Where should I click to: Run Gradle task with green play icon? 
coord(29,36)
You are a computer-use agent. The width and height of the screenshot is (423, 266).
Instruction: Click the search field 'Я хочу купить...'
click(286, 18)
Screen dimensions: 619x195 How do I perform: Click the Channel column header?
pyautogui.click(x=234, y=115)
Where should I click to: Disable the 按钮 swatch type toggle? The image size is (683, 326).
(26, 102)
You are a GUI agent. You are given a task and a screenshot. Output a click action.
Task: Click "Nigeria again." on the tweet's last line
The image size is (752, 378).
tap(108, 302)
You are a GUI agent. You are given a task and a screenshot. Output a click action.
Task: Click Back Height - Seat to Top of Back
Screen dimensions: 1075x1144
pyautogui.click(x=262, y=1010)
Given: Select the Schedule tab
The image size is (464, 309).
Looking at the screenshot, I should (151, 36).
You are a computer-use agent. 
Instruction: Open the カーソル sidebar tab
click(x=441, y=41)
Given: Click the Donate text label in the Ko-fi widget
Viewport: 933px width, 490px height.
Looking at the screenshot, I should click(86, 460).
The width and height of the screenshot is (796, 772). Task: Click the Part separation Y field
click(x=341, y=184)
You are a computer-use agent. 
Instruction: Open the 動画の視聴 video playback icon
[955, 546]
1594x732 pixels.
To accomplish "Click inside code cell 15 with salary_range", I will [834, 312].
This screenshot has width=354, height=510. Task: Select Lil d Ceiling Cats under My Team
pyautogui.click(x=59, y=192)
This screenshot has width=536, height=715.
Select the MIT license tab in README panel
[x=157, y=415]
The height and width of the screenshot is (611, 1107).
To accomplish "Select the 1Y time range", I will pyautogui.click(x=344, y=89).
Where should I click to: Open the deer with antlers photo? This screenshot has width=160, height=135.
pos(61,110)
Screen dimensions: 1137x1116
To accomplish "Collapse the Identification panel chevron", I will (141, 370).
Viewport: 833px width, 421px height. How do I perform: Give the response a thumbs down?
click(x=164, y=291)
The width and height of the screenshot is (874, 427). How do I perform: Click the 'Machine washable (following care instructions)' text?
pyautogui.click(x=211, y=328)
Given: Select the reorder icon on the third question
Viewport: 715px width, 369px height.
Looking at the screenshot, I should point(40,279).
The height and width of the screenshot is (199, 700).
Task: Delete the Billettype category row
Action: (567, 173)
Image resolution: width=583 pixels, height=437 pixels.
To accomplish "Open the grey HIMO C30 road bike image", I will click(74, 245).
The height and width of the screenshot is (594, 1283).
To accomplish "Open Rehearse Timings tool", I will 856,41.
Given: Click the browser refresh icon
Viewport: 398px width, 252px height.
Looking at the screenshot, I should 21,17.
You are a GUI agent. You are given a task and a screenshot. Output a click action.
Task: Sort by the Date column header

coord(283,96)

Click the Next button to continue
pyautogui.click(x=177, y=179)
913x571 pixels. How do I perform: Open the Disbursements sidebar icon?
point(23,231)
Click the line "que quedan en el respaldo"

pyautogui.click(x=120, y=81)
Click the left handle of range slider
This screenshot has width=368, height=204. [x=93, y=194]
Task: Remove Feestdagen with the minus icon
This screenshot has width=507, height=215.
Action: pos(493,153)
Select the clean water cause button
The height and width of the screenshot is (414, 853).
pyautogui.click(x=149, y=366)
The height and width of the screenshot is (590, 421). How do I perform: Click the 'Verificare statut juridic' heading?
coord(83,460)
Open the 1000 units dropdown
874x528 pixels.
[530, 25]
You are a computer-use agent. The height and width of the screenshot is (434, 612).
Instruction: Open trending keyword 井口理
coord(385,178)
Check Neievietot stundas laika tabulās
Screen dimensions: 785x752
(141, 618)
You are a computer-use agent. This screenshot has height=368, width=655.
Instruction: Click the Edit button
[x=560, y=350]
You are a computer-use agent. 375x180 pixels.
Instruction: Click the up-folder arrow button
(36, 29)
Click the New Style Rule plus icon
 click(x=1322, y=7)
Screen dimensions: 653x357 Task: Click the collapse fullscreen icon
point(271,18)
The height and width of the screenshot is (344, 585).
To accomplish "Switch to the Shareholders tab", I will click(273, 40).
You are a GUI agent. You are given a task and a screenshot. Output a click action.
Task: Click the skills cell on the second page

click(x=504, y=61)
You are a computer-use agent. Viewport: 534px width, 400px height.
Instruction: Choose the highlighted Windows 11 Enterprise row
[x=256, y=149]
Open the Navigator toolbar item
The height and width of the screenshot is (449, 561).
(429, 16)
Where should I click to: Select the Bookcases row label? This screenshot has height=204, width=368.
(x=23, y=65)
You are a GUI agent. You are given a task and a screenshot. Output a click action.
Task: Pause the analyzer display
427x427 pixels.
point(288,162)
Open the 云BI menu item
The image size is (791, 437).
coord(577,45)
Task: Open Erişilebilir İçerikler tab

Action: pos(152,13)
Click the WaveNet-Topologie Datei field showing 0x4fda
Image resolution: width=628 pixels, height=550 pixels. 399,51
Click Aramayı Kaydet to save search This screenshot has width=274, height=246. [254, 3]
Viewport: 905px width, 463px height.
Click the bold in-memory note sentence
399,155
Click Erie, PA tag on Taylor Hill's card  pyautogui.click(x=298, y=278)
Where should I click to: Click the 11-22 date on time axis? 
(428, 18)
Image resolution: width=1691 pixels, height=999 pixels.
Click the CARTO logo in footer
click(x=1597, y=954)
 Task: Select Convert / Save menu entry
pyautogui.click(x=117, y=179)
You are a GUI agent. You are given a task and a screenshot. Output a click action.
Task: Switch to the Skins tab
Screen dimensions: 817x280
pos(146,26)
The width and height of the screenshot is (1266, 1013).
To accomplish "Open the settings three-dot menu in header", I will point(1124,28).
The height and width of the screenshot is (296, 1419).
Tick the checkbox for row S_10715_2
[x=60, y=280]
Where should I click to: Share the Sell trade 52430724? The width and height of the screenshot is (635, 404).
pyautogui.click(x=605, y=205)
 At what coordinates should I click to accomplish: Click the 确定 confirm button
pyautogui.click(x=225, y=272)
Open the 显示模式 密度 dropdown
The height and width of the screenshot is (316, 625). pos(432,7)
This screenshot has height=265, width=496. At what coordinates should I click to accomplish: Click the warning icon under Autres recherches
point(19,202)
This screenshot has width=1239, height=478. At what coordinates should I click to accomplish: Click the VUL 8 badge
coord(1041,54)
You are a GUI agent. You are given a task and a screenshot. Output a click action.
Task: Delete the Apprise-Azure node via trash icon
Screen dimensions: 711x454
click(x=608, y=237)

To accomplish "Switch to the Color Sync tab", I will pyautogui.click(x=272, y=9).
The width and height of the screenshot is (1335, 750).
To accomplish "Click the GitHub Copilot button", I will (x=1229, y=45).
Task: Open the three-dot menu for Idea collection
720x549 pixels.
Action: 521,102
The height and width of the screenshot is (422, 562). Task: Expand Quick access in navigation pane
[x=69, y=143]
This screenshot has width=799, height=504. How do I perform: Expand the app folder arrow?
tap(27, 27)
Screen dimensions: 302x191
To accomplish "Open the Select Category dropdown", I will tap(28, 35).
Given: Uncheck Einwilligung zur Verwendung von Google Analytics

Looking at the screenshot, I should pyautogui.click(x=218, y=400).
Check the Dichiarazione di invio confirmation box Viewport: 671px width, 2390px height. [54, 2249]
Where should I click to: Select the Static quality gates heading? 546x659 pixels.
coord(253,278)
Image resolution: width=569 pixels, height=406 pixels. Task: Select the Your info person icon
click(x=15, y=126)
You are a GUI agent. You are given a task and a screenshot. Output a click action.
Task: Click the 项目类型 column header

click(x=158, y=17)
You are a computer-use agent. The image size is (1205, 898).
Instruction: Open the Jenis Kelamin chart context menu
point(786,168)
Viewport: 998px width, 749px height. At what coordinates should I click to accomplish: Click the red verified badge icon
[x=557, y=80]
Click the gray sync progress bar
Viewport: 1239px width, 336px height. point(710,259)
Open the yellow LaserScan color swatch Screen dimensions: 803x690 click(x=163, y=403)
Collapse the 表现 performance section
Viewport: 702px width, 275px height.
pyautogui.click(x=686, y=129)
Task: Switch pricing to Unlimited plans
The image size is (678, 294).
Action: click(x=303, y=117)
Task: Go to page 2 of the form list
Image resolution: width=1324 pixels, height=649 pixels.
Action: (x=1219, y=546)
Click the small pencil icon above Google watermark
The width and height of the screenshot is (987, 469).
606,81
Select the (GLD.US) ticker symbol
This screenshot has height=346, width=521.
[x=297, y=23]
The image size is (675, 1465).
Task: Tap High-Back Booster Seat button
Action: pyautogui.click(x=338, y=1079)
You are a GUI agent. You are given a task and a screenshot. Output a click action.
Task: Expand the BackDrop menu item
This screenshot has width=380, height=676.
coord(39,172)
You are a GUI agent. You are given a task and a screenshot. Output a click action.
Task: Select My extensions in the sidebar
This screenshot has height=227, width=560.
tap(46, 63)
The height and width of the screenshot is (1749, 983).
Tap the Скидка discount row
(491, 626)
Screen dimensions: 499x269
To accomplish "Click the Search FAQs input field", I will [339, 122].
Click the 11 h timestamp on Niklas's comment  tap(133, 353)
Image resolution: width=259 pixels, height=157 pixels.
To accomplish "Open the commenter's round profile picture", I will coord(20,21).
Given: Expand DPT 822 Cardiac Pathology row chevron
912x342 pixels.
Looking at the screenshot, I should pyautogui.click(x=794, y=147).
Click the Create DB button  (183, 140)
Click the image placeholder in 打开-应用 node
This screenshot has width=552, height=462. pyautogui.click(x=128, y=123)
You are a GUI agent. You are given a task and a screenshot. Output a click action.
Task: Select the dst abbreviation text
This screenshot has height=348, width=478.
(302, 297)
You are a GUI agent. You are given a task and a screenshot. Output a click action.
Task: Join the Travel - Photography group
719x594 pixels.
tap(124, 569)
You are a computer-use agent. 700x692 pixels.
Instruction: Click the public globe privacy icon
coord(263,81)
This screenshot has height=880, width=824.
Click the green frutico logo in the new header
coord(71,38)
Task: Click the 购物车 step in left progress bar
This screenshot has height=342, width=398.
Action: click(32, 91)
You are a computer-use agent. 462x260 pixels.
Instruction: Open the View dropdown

_EXERCISE DESCRIPTION_: Please copy exactly, and only, the lines from the line containing "Task: Click the 购物车 step in left progress bar" through the last line of the records, with both ends included.

_SOLUTION FOR THIS TASK_:
Task: Click the 购物车 step in left progress bar
This screenshot has height=342, width=398.
Action: click(32, 91)
You are a computer-use agent. 462x260 pixels.
Instruction: Open the View dropdown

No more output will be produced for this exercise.